再出血是蛛网膜下腔出血患者死亡和残疾的一个重要原因。再出血可能与自然纤维蛋白溶解活性溶解动脉瘤破裂部位的血凝块有关。本综述是先前发表的 Cochrane 综述的更新。
评估抗纤维蛋白溶解治疗对蛛网膜下腔出血患者的影响。
我们检索了 Cochrane 卒中组试验注册库(2022 年 5 月)、CENTRAL(在 Cochrane 图书馆 2021 年第 1 期)、MEDLINE(2012 年 12 月至 2022 年 5 月)和 Embase(2012 年 12 月至 2022 年 5 月)。为了确定更多已发表、未发表和正在进行的研究,我们检索了参考文献和试验登记处,进行了相关参考文献的前瞻性追踪,并联系了制药公司(前一版本的本综述中)。
比较口服或静脉用抗纤维蛋白溶解药物(氨甲环酸、ε-氨基己酸或等效物)与疑似或证实为动脉瘤性蛛网膜下腔出血的患者的对照组的随机试验。

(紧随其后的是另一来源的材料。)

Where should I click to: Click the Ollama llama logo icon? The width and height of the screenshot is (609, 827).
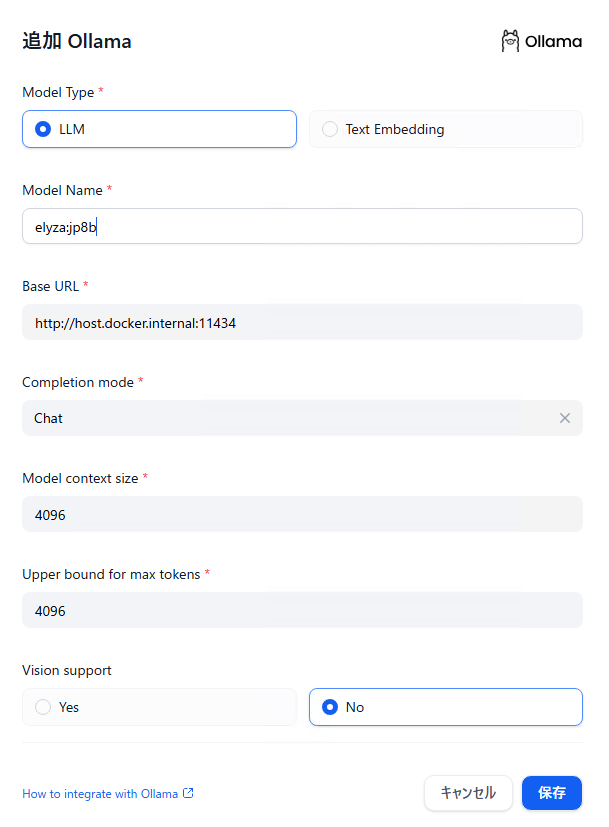(510, 41)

两名综述作者(MRG 和 WJD)独立选择纳入的试验,并提取当前更新的数据。共有三名综述作者(MIB 和 MRG 在之前的更新中;MRG 和 WJD 在当前的更新中)评估了偏倚风险。对于主要结局,我们将结局量表分为良好和不良结局,不良结局定义为死亡、植物人状态或(中度)严重残疾,采用格拉斯哥结局量表或改良 Rankin 量表进行评估。我们评估了每组治疗的任何原因死亡、再出血、迟发性脑缺血和脑积水的发生率。我们使用风险比(RR)和 95%置信区间(CI)表示效应。我们使用随机效应模型进行所有分析。我们使用 GRADE 评估证据质量。
本更新纳入了一项新试验,共纳入 11 项试验,涉及 2717 名参与者。六项研究的偏倚风险较低。五项研究为开放性试验,我们将其评定为存在高偏倚风险的绩效偏倚。我们还将其中一项研究评定为高偏倚风险的失访和报告偏倚。五项试验报告了不良结局(死亡、植物人状态或(中度)严重残疾),其汇总 RR 为 1.03(95%置信区间 0.94 至 1.13;P=0.53;5 项试验,2359 名参与者;高质量证据),组间无差异。所有试验均报告了全因死亡,组间无差异,汇总 RR 为 1.02(95%置信区间 0.90 至 1.16;P=0.77;11 项试验,2717 名参与者;高质量证据)。在将短期抗纤维蛋白溶解治疗(<72 小时)与迟发性脑缺血的预防措施相结合的试验中,不良结局的 RR 为 0.98(95%置信区间 0.81 至 1.18;P=0.83;2 项试验,1318 名参与者;高质量证据)。抗纤维蛋白溶解治疗可降低随访结束时报告的再出血风险(RR 0.65,95%置信区间 0.47 至 0.91;P=0.01;11 项试验,2717 名参与者;绝对风险降低 7%,95%置信区间 3%至 12%;中等质量证据),但试验间存在异质性(I²=59%)。迟发性脑缺血的汇总 RR 为 1.27(95%置信区间 1.00 至 1.62;P=0.05;7 项试验,2484 名参与者;中等质量证据)。然而,在实施缺血预防措施和治疗时间小于 72 小时后,这种影响不太明显(RR 1.10,95%置信区间 0.83 至 1.46;P=0.49;2 项试验,1318 名参与者;高质量证据)。抗纤维蛋白溶解治疗对报告的脑积水发生率无影响(RR 1.09,95%置信区间 0.99 至 1.20;P=0.09;6 项试验,1992 名参与者;高质量证据)。
目前的证据不支持常规使用抗纤维蛋白溶解药物治疗蛛网膜下腔出血患者。更具体地说,早期给予并结合预防迟发性脑缺血的治疗策略并不能改善临床结局。有足够的来自多项随机对照试验的证据将这一结论纳入治疗指南。